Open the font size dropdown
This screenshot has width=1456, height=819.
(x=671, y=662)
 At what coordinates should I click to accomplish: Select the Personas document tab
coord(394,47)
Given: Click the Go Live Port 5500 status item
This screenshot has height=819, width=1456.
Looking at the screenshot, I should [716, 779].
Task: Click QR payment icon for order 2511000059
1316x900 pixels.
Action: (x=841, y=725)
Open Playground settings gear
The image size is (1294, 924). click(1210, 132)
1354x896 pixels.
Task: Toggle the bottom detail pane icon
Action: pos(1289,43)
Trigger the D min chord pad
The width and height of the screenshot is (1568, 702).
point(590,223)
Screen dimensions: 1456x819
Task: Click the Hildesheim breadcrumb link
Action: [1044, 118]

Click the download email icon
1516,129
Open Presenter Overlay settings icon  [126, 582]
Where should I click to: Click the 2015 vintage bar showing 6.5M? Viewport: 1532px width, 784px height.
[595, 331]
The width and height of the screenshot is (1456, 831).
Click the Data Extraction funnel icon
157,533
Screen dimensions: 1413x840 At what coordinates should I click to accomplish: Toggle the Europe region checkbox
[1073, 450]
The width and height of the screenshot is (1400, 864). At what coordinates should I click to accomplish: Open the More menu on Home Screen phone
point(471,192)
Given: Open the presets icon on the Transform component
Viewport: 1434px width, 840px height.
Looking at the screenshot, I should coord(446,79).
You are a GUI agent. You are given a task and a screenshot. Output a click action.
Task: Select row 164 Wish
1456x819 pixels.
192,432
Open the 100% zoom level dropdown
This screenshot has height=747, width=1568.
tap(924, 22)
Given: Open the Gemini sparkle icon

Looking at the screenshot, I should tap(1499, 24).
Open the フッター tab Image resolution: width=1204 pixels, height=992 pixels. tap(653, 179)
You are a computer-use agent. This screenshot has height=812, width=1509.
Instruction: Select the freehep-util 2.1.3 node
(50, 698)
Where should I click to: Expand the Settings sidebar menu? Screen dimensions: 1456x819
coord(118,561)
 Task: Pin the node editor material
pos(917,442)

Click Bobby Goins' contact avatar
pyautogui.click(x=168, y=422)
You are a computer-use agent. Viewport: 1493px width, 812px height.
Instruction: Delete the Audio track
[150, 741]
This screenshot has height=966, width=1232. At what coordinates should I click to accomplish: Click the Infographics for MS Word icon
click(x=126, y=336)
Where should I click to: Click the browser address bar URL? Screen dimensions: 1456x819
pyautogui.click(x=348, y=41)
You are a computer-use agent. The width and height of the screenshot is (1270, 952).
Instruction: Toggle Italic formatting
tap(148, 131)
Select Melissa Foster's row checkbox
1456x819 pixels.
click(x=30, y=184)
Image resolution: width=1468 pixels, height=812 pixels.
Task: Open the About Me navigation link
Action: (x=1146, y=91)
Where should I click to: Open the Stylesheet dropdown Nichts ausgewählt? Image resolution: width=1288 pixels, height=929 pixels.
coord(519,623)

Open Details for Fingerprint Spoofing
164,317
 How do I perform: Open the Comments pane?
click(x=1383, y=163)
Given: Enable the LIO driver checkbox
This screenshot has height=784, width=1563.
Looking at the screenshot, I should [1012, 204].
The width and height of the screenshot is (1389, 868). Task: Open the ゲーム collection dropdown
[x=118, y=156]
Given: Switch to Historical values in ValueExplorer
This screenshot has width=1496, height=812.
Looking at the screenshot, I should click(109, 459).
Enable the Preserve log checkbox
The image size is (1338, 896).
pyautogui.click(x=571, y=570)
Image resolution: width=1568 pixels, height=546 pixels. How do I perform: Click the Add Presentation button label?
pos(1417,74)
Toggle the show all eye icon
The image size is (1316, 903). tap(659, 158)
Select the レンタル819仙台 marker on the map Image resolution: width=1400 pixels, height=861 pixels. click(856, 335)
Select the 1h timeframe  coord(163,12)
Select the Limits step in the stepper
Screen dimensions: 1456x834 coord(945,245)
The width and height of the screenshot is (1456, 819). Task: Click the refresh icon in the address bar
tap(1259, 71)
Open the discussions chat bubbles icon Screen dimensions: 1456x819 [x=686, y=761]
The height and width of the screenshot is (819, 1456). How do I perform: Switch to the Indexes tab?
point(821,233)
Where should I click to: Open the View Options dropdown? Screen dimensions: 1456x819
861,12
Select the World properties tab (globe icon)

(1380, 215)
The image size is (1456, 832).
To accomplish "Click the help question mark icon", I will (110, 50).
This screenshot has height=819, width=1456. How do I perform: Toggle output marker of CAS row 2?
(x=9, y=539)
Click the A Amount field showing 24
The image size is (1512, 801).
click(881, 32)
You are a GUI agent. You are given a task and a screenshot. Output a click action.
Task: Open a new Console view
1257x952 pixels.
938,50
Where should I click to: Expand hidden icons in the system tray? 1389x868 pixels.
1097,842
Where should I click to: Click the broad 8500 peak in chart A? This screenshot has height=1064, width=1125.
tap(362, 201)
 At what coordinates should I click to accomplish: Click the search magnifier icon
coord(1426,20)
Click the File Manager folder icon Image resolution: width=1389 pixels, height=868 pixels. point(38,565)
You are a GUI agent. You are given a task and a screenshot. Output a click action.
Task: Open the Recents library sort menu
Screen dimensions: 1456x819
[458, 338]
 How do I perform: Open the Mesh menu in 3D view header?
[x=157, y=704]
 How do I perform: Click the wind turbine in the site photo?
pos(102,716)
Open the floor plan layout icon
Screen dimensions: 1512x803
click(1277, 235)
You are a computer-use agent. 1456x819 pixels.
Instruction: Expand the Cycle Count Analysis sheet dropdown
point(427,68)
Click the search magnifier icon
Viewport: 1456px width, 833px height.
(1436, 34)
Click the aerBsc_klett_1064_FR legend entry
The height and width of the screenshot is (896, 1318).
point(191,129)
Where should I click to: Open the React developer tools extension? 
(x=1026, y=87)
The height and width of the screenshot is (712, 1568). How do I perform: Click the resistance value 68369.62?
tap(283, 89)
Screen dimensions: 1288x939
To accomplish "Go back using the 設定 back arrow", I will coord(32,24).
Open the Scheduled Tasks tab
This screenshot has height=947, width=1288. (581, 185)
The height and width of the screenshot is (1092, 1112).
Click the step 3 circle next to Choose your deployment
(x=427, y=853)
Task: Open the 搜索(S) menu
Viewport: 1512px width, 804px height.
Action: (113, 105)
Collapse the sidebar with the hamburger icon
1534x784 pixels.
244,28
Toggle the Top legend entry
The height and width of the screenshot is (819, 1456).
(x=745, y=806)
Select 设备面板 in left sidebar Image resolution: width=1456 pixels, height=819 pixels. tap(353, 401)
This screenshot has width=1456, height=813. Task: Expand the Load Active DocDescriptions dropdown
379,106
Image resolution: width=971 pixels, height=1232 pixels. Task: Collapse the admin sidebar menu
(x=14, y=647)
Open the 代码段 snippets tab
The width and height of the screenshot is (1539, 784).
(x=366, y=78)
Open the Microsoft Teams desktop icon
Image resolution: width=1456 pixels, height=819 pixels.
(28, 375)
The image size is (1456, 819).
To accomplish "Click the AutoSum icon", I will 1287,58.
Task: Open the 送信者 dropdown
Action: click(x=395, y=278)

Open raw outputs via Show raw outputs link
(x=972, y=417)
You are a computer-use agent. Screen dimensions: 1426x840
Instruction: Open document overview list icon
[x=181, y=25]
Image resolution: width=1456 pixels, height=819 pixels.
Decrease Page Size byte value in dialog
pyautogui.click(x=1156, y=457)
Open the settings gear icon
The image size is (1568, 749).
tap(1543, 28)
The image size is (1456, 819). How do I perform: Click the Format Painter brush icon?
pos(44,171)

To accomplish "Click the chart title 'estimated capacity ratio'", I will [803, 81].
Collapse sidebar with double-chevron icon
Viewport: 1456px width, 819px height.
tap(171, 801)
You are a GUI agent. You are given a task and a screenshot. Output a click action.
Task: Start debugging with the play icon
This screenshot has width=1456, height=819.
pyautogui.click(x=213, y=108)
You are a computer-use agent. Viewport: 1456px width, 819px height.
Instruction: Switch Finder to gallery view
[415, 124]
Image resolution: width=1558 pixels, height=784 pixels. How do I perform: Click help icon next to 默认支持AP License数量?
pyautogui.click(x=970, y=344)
......
**INSTRUCTIONS TO FOLLOW:** The answer must consist of every line from the listing above that includes the word "legend".

**EXERCISE ANSWER:**
Click the aerBsc_klett_1064_FR legend entry
Toggle the Top legend entry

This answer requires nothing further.